FRANKFURT, GERMANY –  The European financial system is “resilient” and has sufficient liquidity, the European Central Bank said Monday, as banking shares plunged following the announcement that UBS would take over troubled rival Credit Suisse.

“The European banking sector is resilient, with robust levels of capital and liquidity,” the ECB said in a joint statement with the European Banking Authority and the EU’s Single Resolution Board.

The institutions said they welcomed the actions taken by the Swiss authorities “to ensure financial stability”.

Switzerland announced on Sunday that UBS would buy stricken lender Credit Suisse for $3.25 billion, in a bid to prevent economic turmoil from spreading throughout the country and beyond.

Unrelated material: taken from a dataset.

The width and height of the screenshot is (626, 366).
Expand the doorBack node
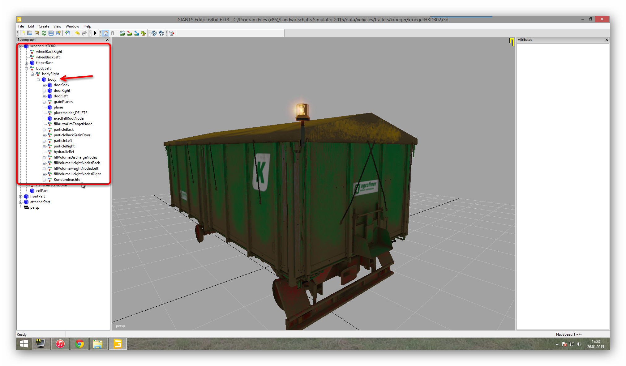coord(44,85)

But the deal failed to calm market nerves, with European banking shares plunging in early trading on Monday.

The rescue saga will see holders of around $17.3 billion worth of high-risk debt at Credit Suisse lose their investment.

The so-called additional tier 1 (AT1) bonds will be written down in the mega-merger, regulators have announced.

The ECB stressed in its joint statement that in the eurozone, shareholders would have been first in line to absorb losses before AT1 holders are hit, as part of reforms spurred by the global financial crisis.

“Additional Tier 1 is and will remain an important component of the capital structure of European banks,” it said.

The ECB and five other major central banks on Sunday pledged coordinated action to ensure sufficient liquidity in the global financial system.